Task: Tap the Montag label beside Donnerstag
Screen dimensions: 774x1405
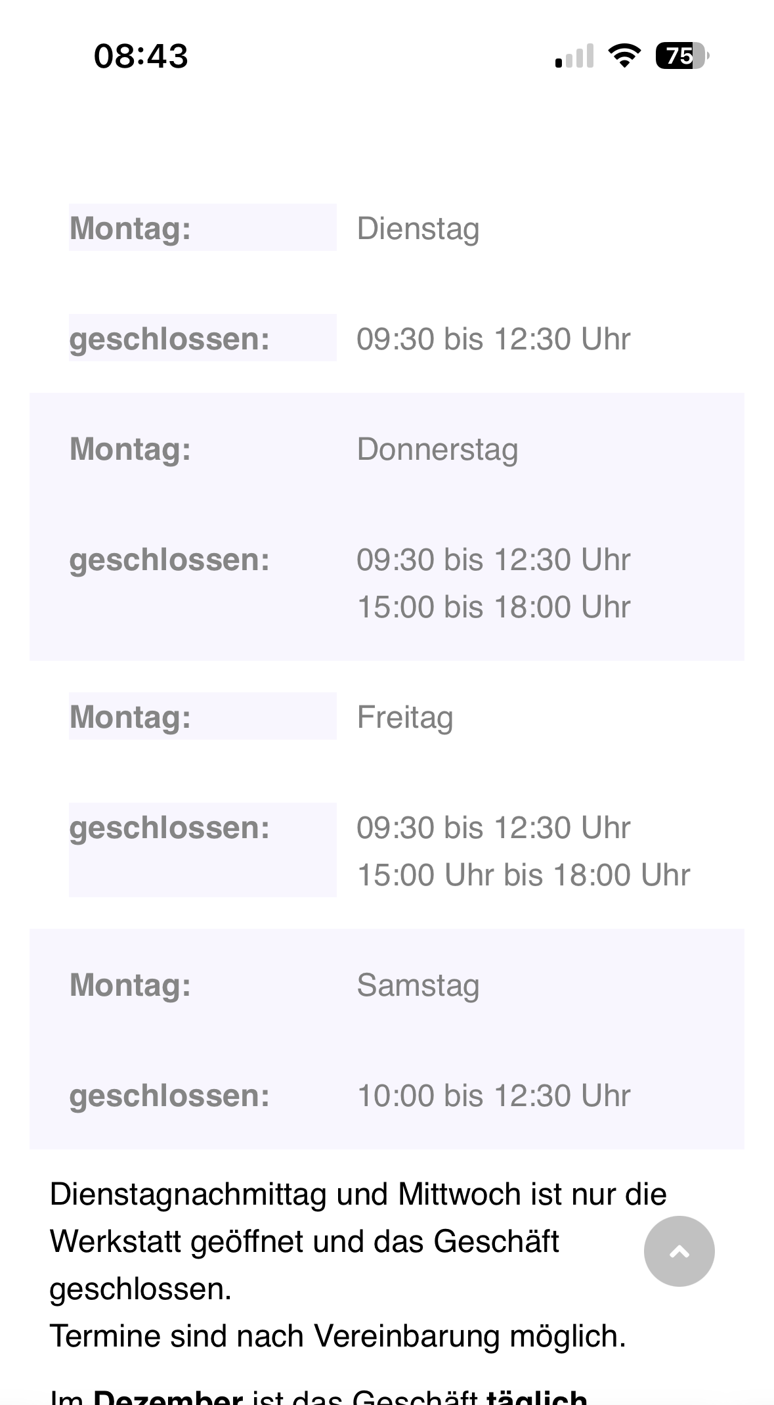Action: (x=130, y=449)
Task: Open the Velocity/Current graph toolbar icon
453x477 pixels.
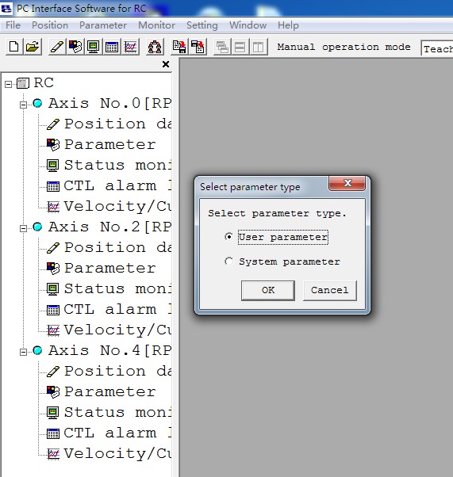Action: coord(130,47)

··········

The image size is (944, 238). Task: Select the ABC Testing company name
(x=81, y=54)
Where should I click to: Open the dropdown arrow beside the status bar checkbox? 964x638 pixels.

··········

** TASK DESCRIPTION **
Print exactly the lines above, between the one holding "The image size" and the one holding "Where should I", inclusive, and nothing besides.

** RESULT OF THIS TASK **
The image size is (944, 238). Task: Select the ABC Testing company name
(x=81, y=54)
Where should I click to: Open the dropdown arrow beside the status bar checkbox? 964x638 pixels.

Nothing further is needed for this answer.